§ **Given passage**:
/---

# My first 'thing'



## chucketn (Sep 1, 2017)

I'm learning Fusion 360. As I have a hobby machine shop that contains Kennedy Tool boxes, and also have a 3d printer, I drew up a part that is inordinately expensive, if you can find them. I created a printer file for the Kennedy tool box drawer pulls. Nothing really complex, but if you need one and don't have one... If you need one but don't have a printer, maybe you know someone that does...
Here's the link to my thing:

https://www.thingiverse.com/thing:2512372

Chuck


----------



## Cogsy (Sep 1, 2017)

Nice 'thing' Chuck. I've downloaded Fusion but haven't started with it yet. At the moment I'm playing around with Tinkercad. My first 'thing' is a Z levelling tool for the Anet A8 - https://www.thingiverse.com/thing:2481481


----------



## Walsheng (Sep 1, 2017)

I see and know a whole bunch of folk who have bought or made a 3-D printer but speaking from experience, I have had a 3-D printer for 12+ years, the most important tool you can have with the printer is a 3-D CAD program that you can use!

\---

§ **Stored data**:
/---

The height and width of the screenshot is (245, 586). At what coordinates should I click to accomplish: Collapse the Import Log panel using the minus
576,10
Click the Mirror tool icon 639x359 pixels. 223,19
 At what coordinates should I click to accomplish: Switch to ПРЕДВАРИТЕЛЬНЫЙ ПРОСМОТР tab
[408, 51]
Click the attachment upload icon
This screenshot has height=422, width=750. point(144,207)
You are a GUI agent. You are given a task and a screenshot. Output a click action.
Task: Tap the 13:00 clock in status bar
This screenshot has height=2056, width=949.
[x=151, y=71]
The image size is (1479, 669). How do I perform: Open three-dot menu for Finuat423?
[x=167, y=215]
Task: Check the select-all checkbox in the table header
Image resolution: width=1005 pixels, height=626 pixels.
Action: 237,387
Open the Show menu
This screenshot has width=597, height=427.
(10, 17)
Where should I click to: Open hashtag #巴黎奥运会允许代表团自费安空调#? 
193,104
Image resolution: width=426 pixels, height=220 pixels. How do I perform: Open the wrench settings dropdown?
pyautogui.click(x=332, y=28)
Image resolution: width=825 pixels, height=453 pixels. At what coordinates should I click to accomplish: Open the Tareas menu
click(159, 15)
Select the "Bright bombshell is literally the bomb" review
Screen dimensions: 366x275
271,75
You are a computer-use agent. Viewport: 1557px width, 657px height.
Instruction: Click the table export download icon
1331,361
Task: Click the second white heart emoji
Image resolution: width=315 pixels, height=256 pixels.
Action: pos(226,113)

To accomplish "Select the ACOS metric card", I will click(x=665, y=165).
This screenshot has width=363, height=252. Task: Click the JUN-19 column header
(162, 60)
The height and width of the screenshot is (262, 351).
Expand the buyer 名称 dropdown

\---

§ **Tasks to perform**:
1 > From the forum thread about the 3D-printed tool box drawer pull, write out everything from "Nice 'thing' Chuck." down to "you can use!".
2 > Go on with the forum thread about the 3D-printed tool box drawer pull, starting right after its last sentence.

§ **Answers for this exercise**:
1 >
Nice 'thing' Chuck. I've downloaded Fusion but haven't started with it yet. At the moment I'm playing around with Tinkercad. My first 'thing' is a Z levelling tool for the Anet A8 - https://www.thingiverse.com/thing:2481481


----------



## Walsheng (Sep 1, 2017)

I see and know a whole bunch of folk who have bought or made a 3-D printer but speaking from experience, I have had a 3-D printer for 12+ years, the most important tool you can have with the printer is a 3-D CAD program that you can use!

2 >
And some of the handiest things I have made are little things like small trays that fit into the thin drawers in a machinist tool box.

John


----------



## chucketn (Sep 1, 2017)

Cogsy, even though I was a manual draftsman almost 50 years ago, and am a retired computer tech, I had an awful time learning CAD programs. I got a hobbyist subscription to Fusion 360 and was still lost. I found 2 guys on Youtube and the light came on! they are Lars Christensen, at [ame]https://www.youtube.com/watch?v=A5bc9c3S12g[/ame] , and Paul McWhorter, at [ame]https://www.youtube.com/watch?v=y5tp4QXciK4[/ame] .
Both are well worth a look.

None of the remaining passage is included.